Apart from the fact that the amount involved was relatively large (it was a $2m facility and the security property is a commercial property owned by a company) the case is otherwise unremarkable. There was a legal argument about renewal of the loan facility but I suspect the parties had locked themselves into intransigent positions about who was responsible for the mistake.
The result? The judge said:
Accordingly, it remains necessary to resolve the dispute between the parties as to whether there was default in respect of any of the interest payments due between November 2006 and May 2007. I am not satisfied that there was…
I am not satisfied that Agusta [the borrower] was at fault in any real sense for the problem that occurred with the direct debit. The authority form provided to Challenger [the lender] was simply unclear. The last numeral of the BSB number looks a bit like a zero and a bit like a six. The person who entered the information into Challenger’s system read it one way, but it could equally have been read the other, and it would have been a simple matter to check. There is no question of attributing blame, but the simple fact is that the process failed due to error on the part of Challenger.
In those circumstances, the implication of a term that Challenger would not treat interest as being due until after Agusta had been put on notice of the failure to debit the account is, in my view, reasonable and equitable. It is necessary to give business efficacy to the contract, because the mutual object of having payments made and received promptly could not be achieved unless Agusta was made aware of the problem. In my view, such an implied term is so obvious that it goes without saying. It is capable of clear expression and supplements the express terms of the contract rather than contradicting them.
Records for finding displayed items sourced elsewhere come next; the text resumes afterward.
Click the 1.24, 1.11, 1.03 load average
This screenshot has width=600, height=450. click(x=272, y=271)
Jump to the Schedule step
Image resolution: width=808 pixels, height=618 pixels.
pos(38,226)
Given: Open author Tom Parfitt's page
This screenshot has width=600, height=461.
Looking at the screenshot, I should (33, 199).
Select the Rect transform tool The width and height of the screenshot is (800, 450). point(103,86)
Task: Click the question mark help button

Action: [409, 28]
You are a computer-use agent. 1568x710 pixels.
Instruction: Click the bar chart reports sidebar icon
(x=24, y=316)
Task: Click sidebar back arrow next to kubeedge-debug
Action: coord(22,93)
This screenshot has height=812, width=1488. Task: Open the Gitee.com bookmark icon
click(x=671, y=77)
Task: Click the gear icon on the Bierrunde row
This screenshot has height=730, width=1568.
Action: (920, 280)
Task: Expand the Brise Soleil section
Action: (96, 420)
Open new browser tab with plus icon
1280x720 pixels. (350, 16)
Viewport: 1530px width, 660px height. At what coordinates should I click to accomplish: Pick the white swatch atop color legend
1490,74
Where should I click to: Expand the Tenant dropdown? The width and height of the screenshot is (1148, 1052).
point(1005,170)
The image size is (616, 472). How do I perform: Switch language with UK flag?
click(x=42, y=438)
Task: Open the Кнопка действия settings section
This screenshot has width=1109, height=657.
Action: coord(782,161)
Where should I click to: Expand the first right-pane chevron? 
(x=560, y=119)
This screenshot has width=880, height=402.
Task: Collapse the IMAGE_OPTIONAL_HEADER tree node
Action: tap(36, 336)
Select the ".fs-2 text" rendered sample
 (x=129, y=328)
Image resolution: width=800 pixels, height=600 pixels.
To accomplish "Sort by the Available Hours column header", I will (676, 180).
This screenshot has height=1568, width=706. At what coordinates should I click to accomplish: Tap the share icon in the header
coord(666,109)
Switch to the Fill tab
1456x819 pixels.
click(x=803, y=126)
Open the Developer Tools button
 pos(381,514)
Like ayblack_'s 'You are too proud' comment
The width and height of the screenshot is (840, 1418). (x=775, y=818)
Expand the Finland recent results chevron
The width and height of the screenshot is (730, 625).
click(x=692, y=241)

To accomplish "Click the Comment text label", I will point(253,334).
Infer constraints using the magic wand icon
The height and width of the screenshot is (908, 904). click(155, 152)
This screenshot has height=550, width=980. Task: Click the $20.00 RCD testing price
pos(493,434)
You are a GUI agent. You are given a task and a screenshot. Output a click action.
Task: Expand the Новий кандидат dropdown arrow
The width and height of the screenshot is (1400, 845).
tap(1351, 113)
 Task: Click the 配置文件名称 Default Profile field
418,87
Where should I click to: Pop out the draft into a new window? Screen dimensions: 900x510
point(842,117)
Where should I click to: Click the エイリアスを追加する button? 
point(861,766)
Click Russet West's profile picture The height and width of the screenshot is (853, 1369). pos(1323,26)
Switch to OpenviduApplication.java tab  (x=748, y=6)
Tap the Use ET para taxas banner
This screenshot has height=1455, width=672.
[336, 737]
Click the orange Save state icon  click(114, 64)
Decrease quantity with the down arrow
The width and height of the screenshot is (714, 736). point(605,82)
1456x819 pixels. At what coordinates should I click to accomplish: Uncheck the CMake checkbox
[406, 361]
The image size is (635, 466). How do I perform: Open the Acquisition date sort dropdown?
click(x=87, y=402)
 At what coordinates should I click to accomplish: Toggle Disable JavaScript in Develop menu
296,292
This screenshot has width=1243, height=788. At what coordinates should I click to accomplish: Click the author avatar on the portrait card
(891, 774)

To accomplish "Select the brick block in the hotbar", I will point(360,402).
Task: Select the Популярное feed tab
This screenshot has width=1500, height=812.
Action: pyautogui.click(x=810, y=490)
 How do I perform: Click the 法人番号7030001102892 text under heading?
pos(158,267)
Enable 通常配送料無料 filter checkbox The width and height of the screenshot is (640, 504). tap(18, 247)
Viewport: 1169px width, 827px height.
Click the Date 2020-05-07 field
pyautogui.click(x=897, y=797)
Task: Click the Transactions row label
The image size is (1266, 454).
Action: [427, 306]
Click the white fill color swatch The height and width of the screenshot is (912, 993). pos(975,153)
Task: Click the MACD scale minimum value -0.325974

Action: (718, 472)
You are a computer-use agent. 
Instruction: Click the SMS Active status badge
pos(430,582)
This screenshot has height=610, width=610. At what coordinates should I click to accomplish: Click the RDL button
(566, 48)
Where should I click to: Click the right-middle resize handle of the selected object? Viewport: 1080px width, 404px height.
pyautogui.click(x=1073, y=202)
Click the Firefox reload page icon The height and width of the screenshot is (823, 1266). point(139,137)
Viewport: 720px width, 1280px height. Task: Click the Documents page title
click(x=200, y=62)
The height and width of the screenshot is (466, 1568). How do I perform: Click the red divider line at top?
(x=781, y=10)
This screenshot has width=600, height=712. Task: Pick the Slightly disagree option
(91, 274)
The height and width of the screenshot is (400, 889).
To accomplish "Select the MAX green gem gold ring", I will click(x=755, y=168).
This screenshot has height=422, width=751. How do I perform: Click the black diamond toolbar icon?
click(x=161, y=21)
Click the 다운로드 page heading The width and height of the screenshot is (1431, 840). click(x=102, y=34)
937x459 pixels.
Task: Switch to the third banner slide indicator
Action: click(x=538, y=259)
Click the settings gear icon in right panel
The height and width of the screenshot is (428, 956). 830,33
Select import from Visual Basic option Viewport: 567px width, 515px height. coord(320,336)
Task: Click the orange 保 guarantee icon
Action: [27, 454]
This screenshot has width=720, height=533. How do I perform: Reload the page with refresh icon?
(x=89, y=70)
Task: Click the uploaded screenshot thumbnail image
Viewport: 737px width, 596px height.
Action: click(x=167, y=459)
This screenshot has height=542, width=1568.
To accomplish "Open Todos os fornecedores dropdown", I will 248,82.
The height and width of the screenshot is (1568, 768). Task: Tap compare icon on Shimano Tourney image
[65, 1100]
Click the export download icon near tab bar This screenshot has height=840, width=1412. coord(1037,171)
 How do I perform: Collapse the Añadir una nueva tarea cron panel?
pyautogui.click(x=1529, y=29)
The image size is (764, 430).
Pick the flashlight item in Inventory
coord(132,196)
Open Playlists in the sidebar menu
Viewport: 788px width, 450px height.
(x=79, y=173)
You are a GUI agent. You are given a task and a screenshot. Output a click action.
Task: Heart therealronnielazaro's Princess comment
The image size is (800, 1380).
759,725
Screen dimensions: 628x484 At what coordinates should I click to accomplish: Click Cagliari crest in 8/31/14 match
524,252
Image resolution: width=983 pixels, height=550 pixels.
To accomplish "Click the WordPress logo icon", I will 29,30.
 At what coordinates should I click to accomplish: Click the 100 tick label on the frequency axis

The judge ordered that Challenger recalculate its debt and give the borrower an opportunity to pay the correct amount before taking possession of the security.
Are there any lessons from this? Whilst I have no knowledge of the facts other than those set out in the judgment, it confirms the old adage that there are 2 sides to every story. The discrepancy should have come out long before the case went to trial. No order has been made yet in respect of costs.